Present each line of the material below as a row in a Markdown table with two columns, Row and Line. Skip blank lines and leave the pictures out.

━━ Material for the task

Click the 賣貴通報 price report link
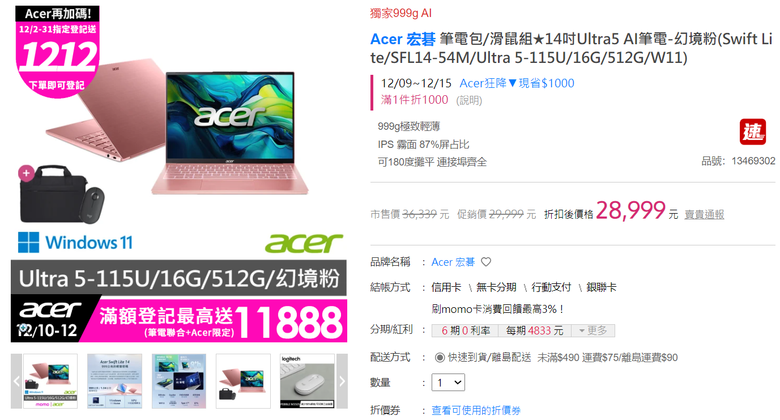 (x=704, y=214)
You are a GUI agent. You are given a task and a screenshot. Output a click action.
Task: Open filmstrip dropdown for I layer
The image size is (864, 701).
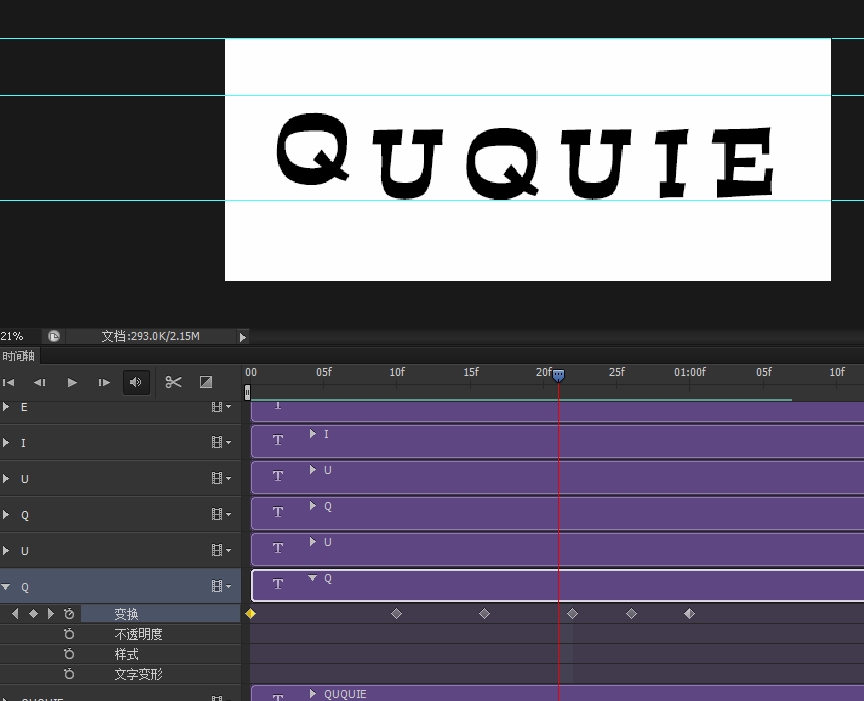pyautogui.click(x=220, y=443)
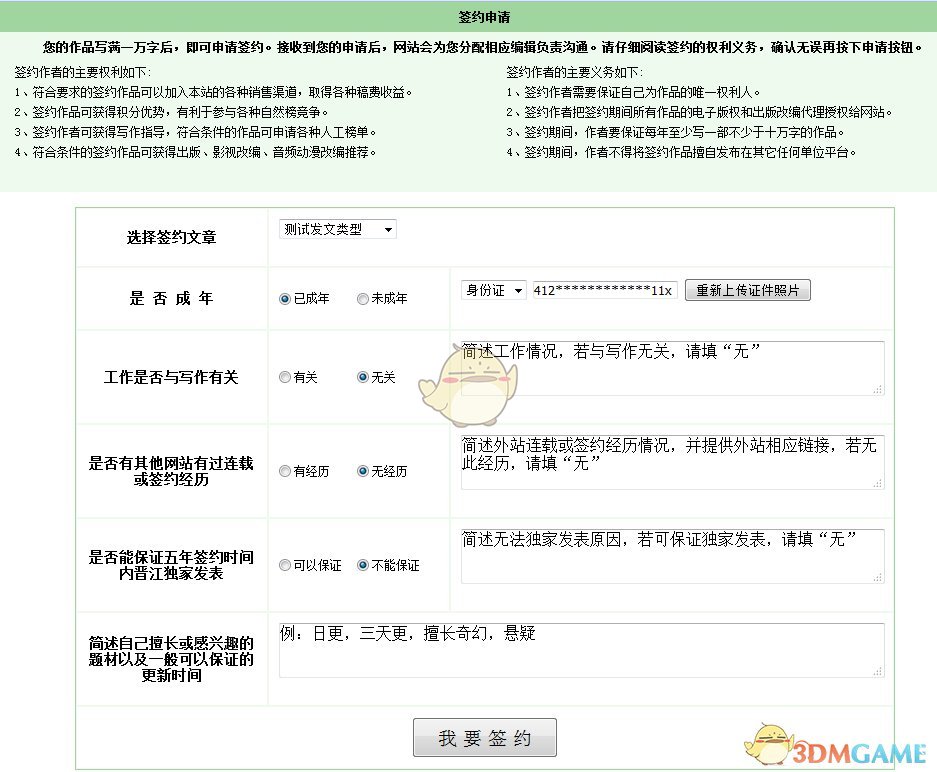Expand the 身份证 ID type dropdown
937x772 pixels.
point(493,290)

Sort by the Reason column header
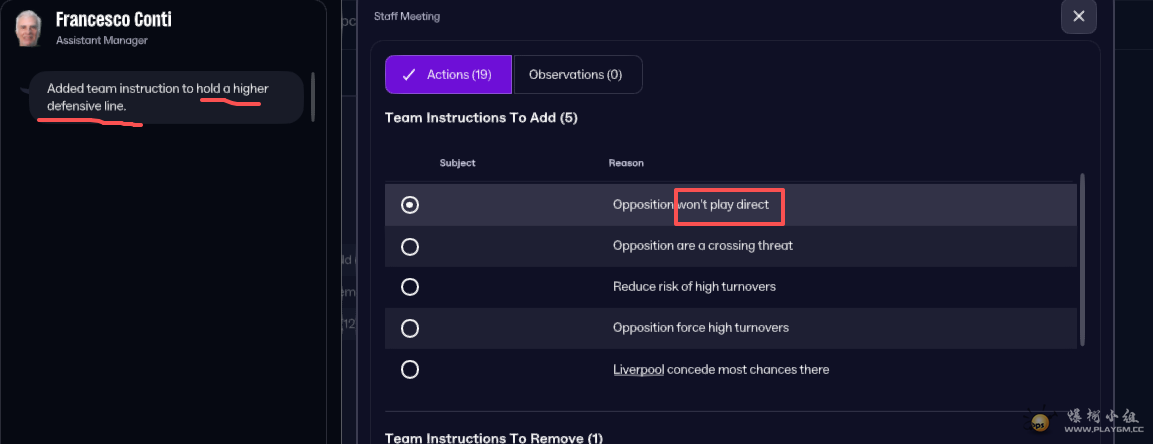coord(626,163)
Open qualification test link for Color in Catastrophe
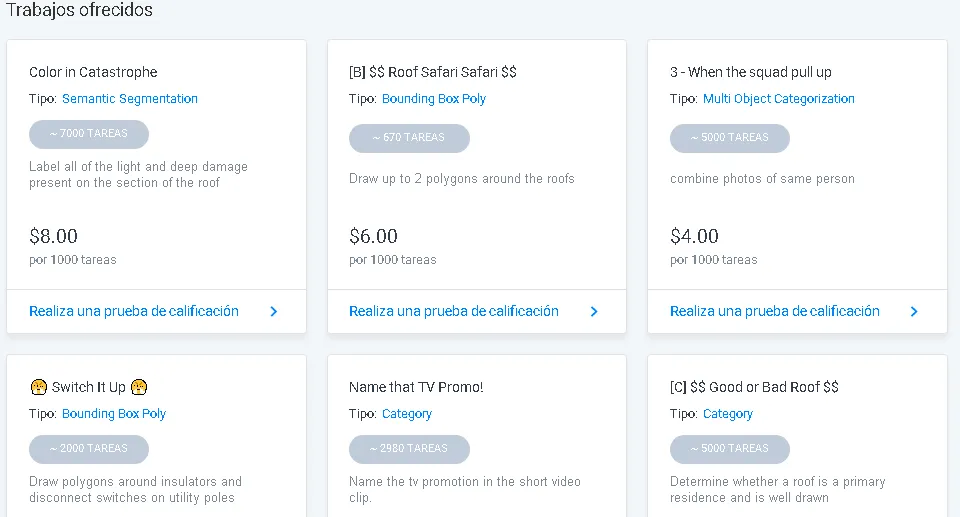Viewport: 960px width, 517px height. (x=133, y=311)
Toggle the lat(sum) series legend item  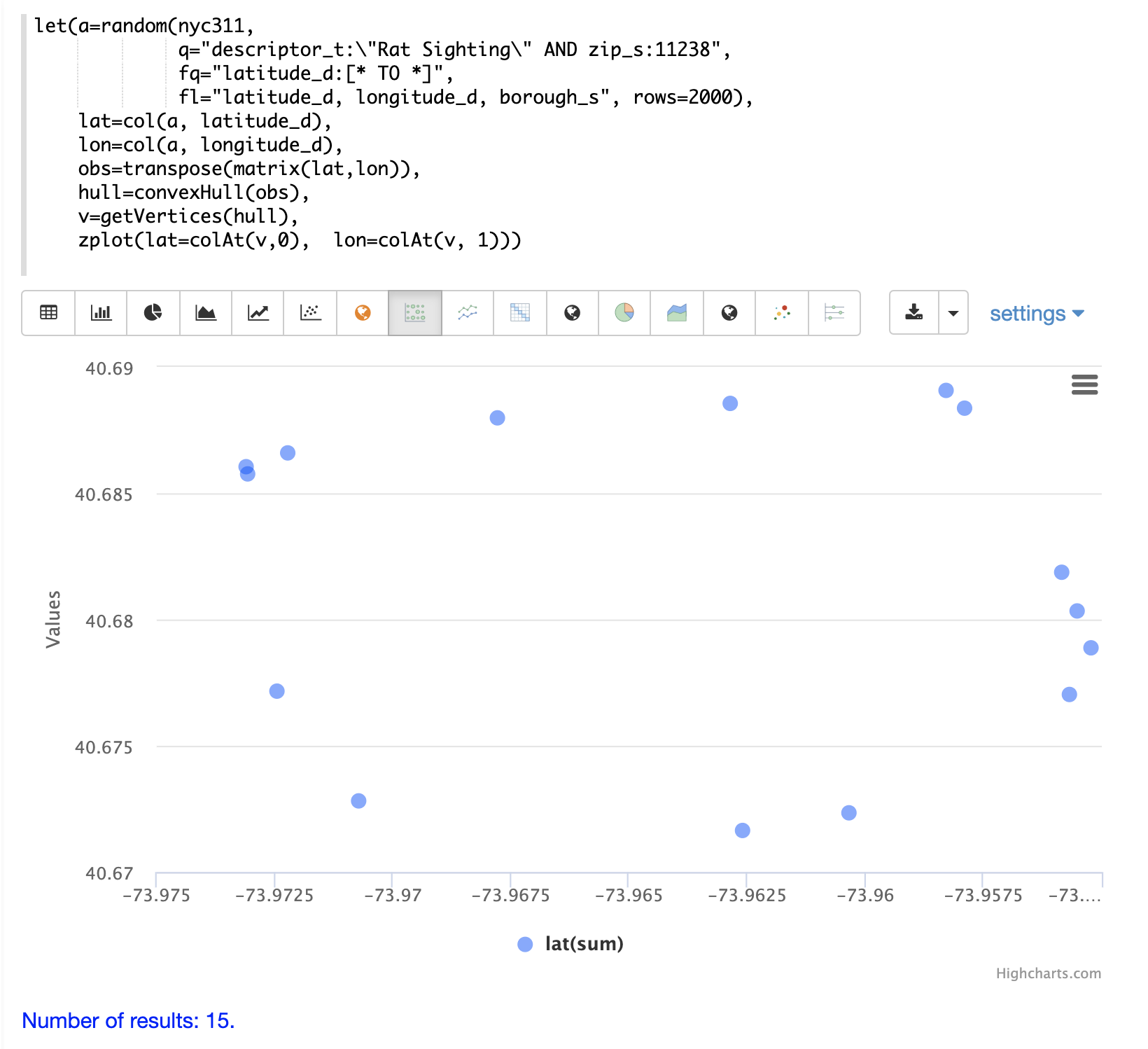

━━━━

Output:
| Row | Line |
|---|---|
| 1 | Click the 賣貴通報 price report link |
| 2 |  (x=704, y=214) |
| 3 | You are a GUI agent. You are given a task and a screenshot. Output a click action. |
| 4 | Task: Open filmstrip dropdown for I layer |
| 5 | The image size is (864, 701). |
| 6 | pyautogui.click(x=220, y=443) |
| 7 | Expand the 身份证 ID type dropdown |
| 8 | 937x772 pixels. |
| 9 | point(493,290) |
| 10 | Sort by the Reason column header |
| 11 | coord(626,163) |
| 12 | Open qualification test link for Color in Catastrophe |
| 13 | Viewport: 960px width, 517px height. (x=133, y=311) |
| 14 | Toggle the lat(sum) series legend item   |